Implementation of protected sleep periods in hospitals represent a viable tool in preventing tiredness and alleviating the physiological and behavioral effects of sleep deprivation among doctors in training. The new results are published in the December 5th edition of the Journal of the American Medical Association (JAMA).
"Within the last two years, we've seen sweeping changes in guidelines regulating the number of hours that first-year residents can work as they continue their medical training," said lead study author Kevin Volpp, MD, PhD, staff physician at the Philadelphia VA Medical Center and professor of Medicine and Health Care Management, Perelman School of Medicine and the Wharton School, University of Pennsylvania. "While these restrictions were put into place to help battle fatigue and improve patient care, the one-size-fits-all model has left many wondering whether or not other viable options could be implemented too. Based on a report from the Institute of Medicine in 2009 recommending protected sleep periods when residents work duty periods of up to 30 hours, we wanted to determine whether offering these protected sleep periods, akin to a power nap, would offer a practical alternative."
AdvertisementIn July 2011, medical residency programs across the country revamped physician-trainees' schedules to comply with new work-hour restrictions imposed by the Accreditation Council on Graduate Medical Education (ACMGE). Under these regulations, first-year residents (also referred to as interns) are no longer permitted to work more than 16 hours at a time. The changes were intended to enhance supervision of trainees by experienced physicians, improve transitions in patient care from one provider to another, and alleviate concerns about residents' fatigue during continuous periods of duty - which previously lasted up to 30 hours.
In the current study, two randomized controlled trials were conducted simultaneously between July 2009 and June 2010, before the implementation of the new ACGME rules. The research team recruited 106 interns from the Hospital of the University of Pennsylvania and the Philadelphia VA Medical Center to one of two groups - either a standard intern shift of 30 hours overnight or a protected sleep period shift - during twelve 4-week blocks. The protected sleep periods in the hospital were honored between 12:30 and 5:30 a.m., and the participants had to handover their work cell phone to another resident to ensure appropriate coverage and patient care. Each participant was also asked to wear a wrist Actiwatch (a wristwatch-like device that monitors rest/activity cycles and light) and complete a sleep diary during the study.
Adherence to the intervention was remarkably high, with about 98 percent of interns signing out their cell phones to covering residents as designed. During the study, the participants in the protected sleep group increased the amount of time they slept while on call by 50 percent (from two to three hours on average). They also decreased the overall amount of time they were awake, reducing periods of no sleep while on extended duty, and the study participants reported far less sleep disturbances, helping to improve overall sleep quality. As gauged by a sleepiness scale, participants felt less fatigued after on-call nights in the protected sleep group.

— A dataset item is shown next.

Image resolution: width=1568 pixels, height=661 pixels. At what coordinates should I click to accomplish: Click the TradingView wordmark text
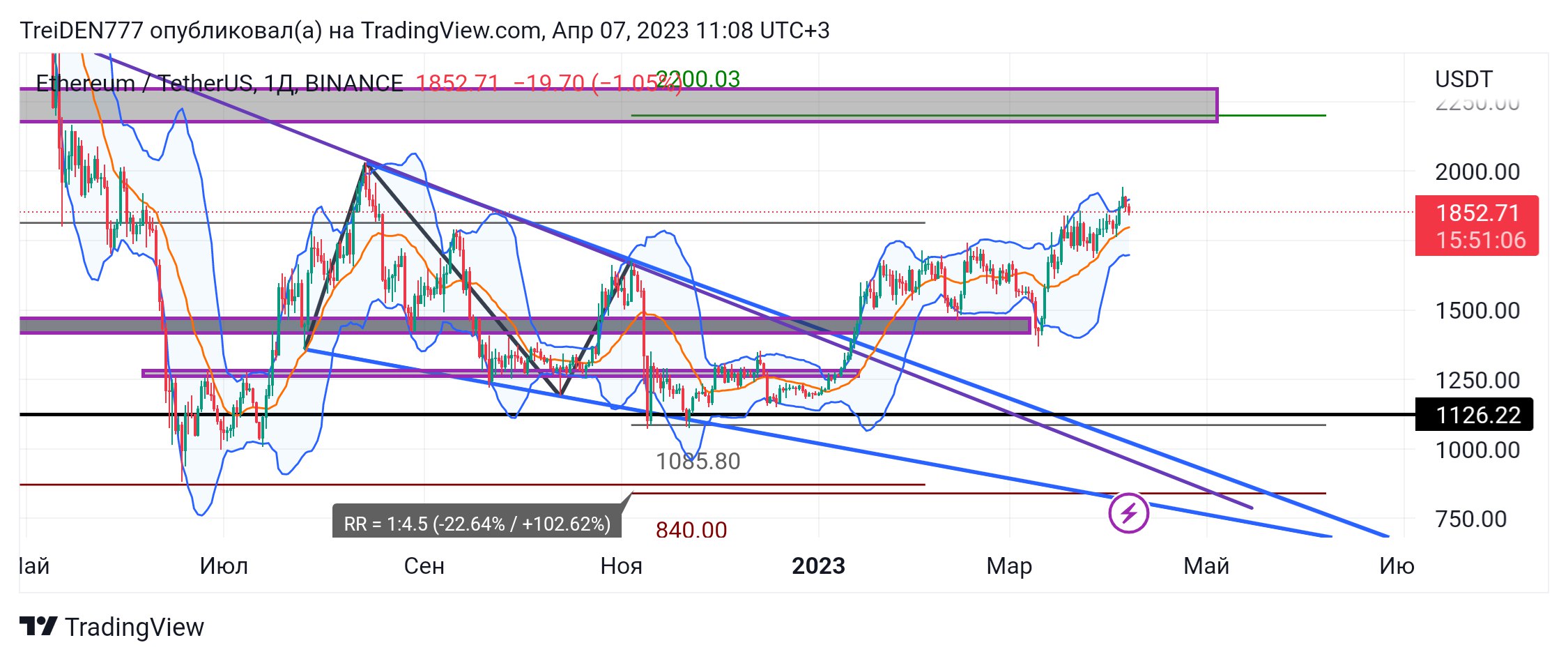[134, 627]
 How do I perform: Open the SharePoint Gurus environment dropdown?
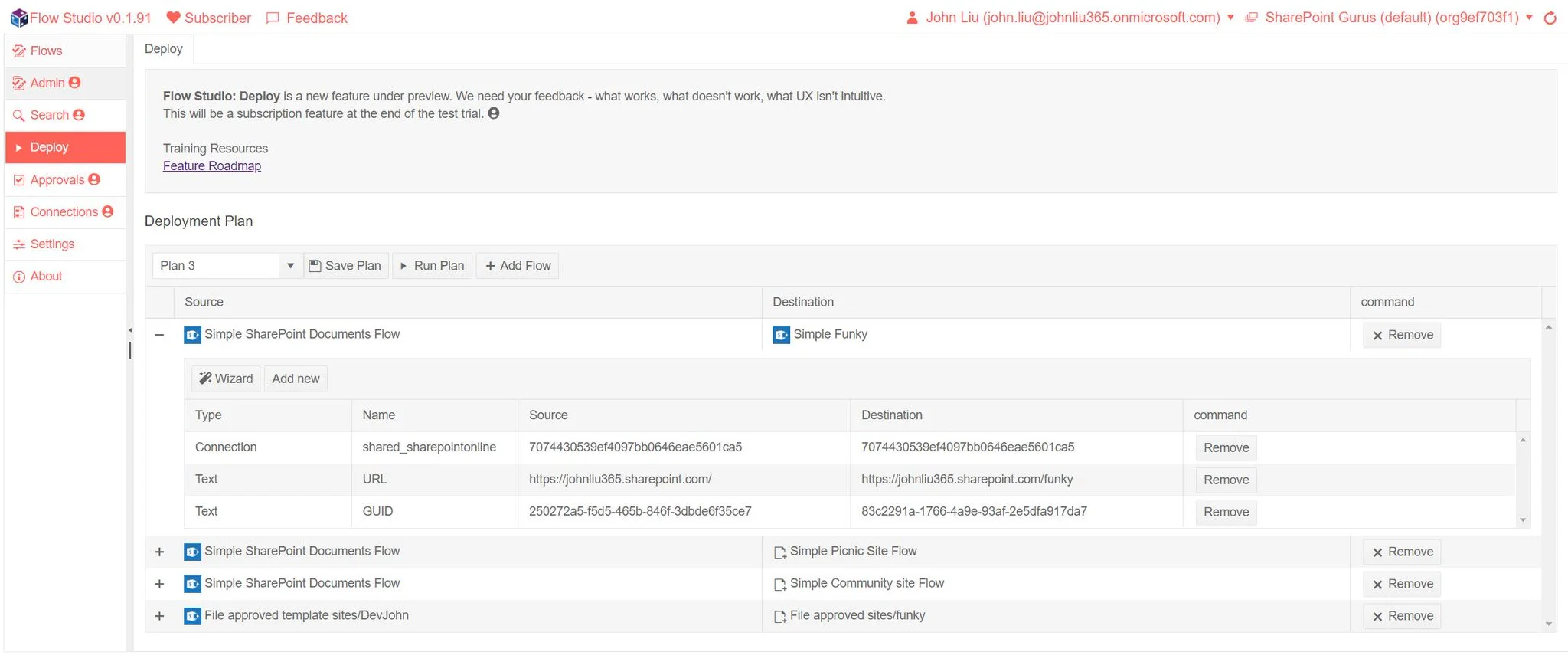tap(1529, 18)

The research team was encouraged by the results for a number of reasons, including the participants' willingness to modify their traditional shift and embrace the importance and impact of sleep. By accepting sleep at strategically assigned times, the residents were also able to maintain consistent contact with their patients and stay with them during their first critical 24 hours in the hospital, while also improving alertness. The team also notes that decreasing the overall amount of time that participants were awake is particularly important, as continuous periods of wakefulness are a major predictor of work-related performance errors.
"Decades of research from the sleep medicine community have shown that prolonged periods of wakefulness and no sleep impact the performance and health of professionals who must be awake when much of the rest of the world sleeps, such as pilots, first responders, and medical professionals," said senior study author David F. Dinges, PhD, professor of Psychology in Psychiatry and chief, Division of Sleep and Chronobiology in the Department of Psychiatry at Penn. "This study provides the first evidence that contrary to long held cultural beliefs within the medical community, young doctors are embracing the importance of sleep and looking for ways to increase their own performance to better treat their patients."
As the current study was not powered to look directly at patient outcomes, the study authors say that additional comparative effectiveness research into this area will be important when considering widespread adoption of protected sleep periods in health care settings.
Other study authors from Penn include: Judy A. Shea, PhD; Dylan S. Small, PhD; Mathias Basner, MD, PhD, MSc; Jingsan Zhu, MBA; Laurie Norton, MBA; Adrian Ecker; Cristina Novak, BA; Lisa M. Bellini, MD; and C. Jessica Dine, MD.
Drs. Volpp and Dr. Shea are core faculty members at the Center for Health Equity Research and Promotion (CHERP) at the Philadelphia VA Medical Center.
Primary funding for the study was provided by the Veterans Affairs Health Services Research and Development Service (08-429) to Dr. Volpp, and an additional grant from the National Institute of Nursing Research (NR004281) to Dr. Dinges.